→ Collected data entries:
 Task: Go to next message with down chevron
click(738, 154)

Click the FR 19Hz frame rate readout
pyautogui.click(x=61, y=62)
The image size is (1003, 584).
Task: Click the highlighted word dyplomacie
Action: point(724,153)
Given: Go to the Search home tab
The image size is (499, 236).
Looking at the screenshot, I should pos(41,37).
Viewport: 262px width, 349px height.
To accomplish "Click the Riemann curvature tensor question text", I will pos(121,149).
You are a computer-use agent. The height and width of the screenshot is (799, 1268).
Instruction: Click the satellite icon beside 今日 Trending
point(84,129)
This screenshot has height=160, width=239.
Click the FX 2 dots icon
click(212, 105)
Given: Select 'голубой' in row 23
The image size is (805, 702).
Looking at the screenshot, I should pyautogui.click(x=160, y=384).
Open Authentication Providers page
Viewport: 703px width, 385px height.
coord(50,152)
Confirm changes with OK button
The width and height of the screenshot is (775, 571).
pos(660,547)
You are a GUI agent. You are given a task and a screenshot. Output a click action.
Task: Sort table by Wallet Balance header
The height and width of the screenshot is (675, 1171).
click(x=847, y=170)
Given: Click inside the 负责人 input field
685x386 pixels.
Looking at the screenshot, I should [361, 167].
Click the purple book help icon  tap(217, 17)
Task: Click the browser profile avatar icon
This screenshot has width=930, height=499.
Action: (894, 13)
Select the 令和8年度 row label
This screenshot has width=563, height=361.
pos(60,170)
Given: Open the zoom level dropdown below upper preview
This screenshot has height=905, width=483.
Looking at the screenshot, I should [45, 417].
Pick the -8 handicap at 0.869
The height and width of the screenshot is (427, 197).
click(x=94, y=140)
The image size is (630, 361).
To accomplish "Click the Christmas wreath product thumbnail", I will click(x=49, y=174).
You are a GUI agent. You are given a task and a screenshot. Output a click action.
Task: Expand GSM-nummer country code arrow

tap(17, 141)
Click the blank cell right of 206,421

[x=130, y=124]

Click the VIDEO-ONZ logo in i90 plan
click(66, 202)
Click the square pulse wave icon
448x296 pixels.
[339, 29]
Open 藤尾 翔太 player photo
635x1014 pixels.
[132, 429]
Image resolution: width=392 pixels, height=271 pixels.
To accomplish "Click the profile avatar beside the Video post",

→ How to complete this task: Looking through the data above, copy out each line in which the string "profile" occurs.

→ Task response:
Task: Click the browser profile avatar icon
To accomplish "Click the profile avatar beside the Video post",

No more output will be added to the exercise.